Instruction: How many lines in the listing below contain the word "Например"? Case counts. Reply with the number alone.

Records provided:

··········

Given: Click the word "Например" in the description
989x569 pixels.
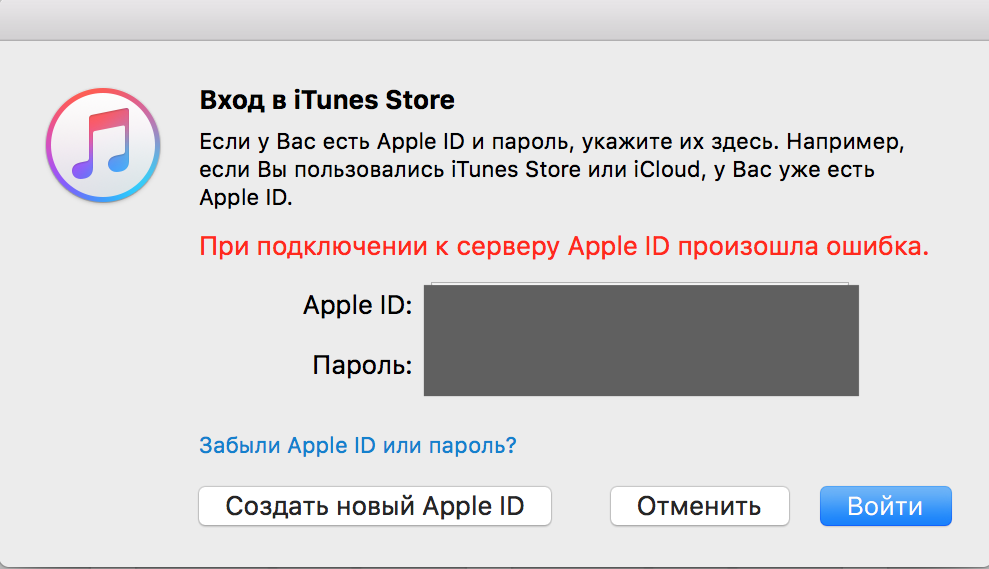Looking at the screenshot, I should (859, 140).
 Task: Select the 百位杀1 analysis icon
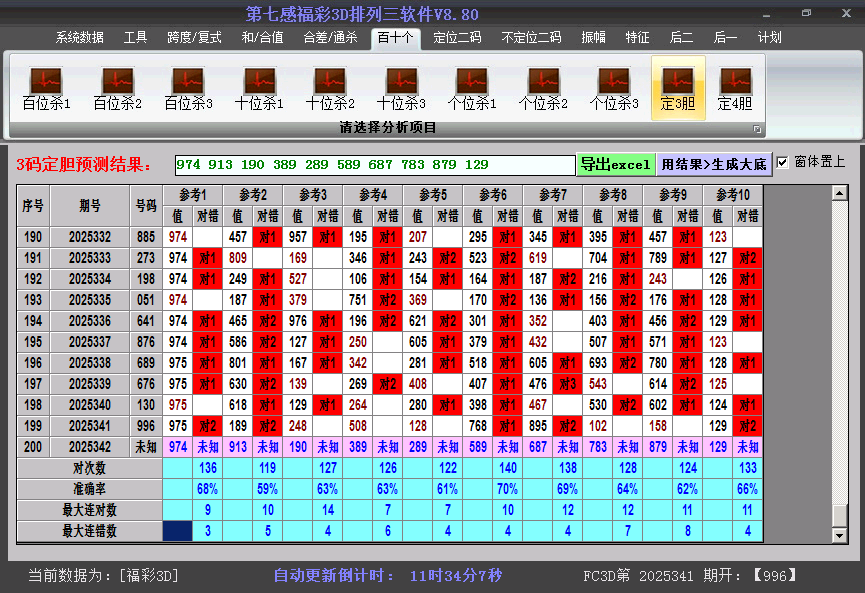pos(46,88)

··········

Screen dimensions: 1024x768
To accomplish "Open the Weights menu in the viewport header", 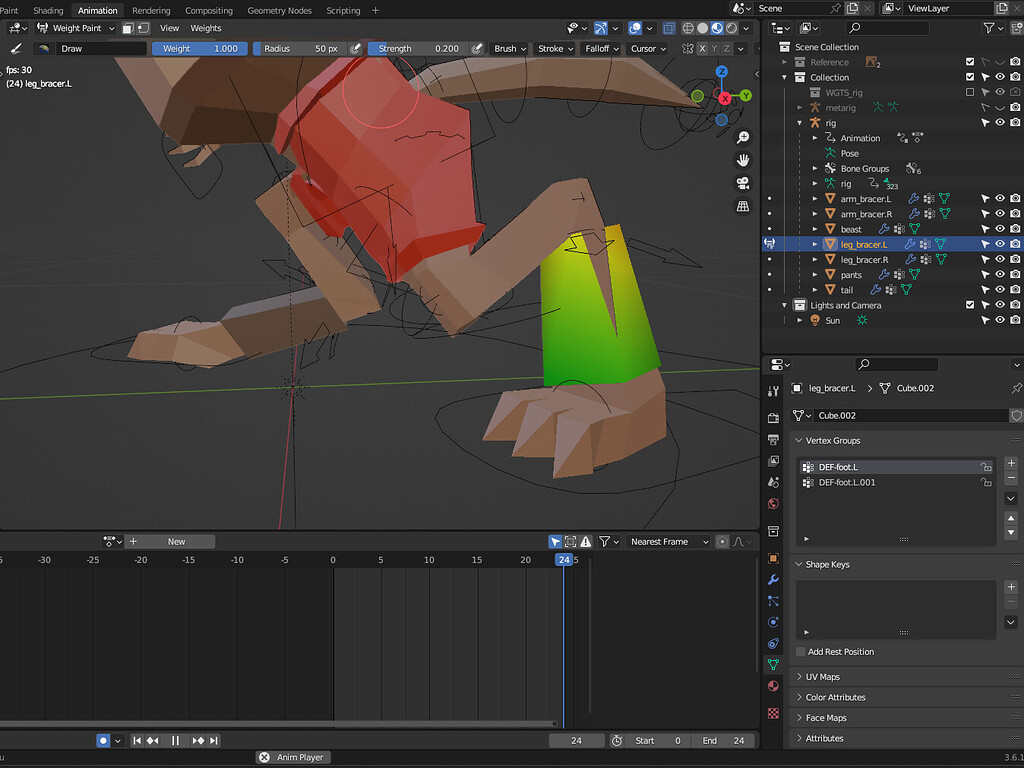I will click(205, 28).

··········

Result of this task: 1